RECORDS SHOWN:
________
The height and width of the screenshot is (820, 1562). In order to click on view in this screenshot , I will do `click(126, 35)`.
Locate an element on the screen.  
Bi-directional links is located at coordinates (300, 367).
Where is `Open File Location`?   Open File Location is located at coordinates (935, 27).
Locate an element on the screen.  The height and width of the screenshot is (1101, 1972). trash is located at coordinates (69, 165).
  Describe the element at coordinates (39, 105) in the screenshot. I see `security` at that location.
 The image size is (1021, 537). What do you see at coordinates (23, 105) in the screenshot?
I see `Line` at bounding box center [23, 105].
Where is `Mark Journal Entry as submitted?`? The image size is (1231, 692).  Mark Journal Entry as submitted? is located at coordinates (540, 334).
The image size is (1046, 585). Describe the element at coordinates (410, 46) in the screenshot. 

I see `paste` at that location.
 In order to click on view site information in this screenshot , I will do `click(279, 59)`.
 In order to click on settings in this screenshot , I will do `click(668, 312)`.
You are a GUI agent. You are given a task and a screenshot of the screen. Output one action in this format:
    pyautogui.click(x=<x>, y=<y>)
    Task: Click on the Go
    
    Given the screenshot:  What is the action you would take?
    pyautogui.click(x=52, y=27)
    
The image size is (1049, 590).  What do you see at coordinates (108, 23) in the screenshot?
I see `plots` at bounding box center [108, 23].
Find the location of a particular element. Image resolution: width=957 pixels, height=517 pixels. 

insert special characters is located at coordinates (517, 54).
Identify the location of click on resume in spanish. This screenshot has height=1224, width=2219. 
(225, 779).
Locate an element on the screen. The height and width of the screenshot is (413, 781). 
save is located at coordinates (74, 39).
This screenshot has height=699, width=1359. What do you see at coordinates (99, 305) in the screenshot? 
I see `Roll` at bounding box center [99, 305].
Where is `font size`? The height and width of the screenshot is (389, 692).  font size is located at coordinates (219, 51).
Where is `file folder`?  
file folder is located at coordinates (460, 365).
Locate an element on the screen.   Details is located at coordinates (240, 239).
________
OBJECTIVE: Transcribe the listing above verbatim, starting with the line that contains "coordinates (540, 334)." and going on through the line that contains "In order to click on settings", both included.

ANSWER BELOW:
Where is `Mark Journal Entry as submitted?`? The image size is (1231, 692).  Mark Journal Entry as submitted? is located at coordinates (540, 334).
The image size is (1046, 585). Describe the element at coordinates (410, 46) in the screenshot. 

I see `paste` at that location.
 In order to click on view site information in this screenshot , I will do `click(279, 59)`.
 In order to click on settings in this screenshot , I will do `click(668, 312)`.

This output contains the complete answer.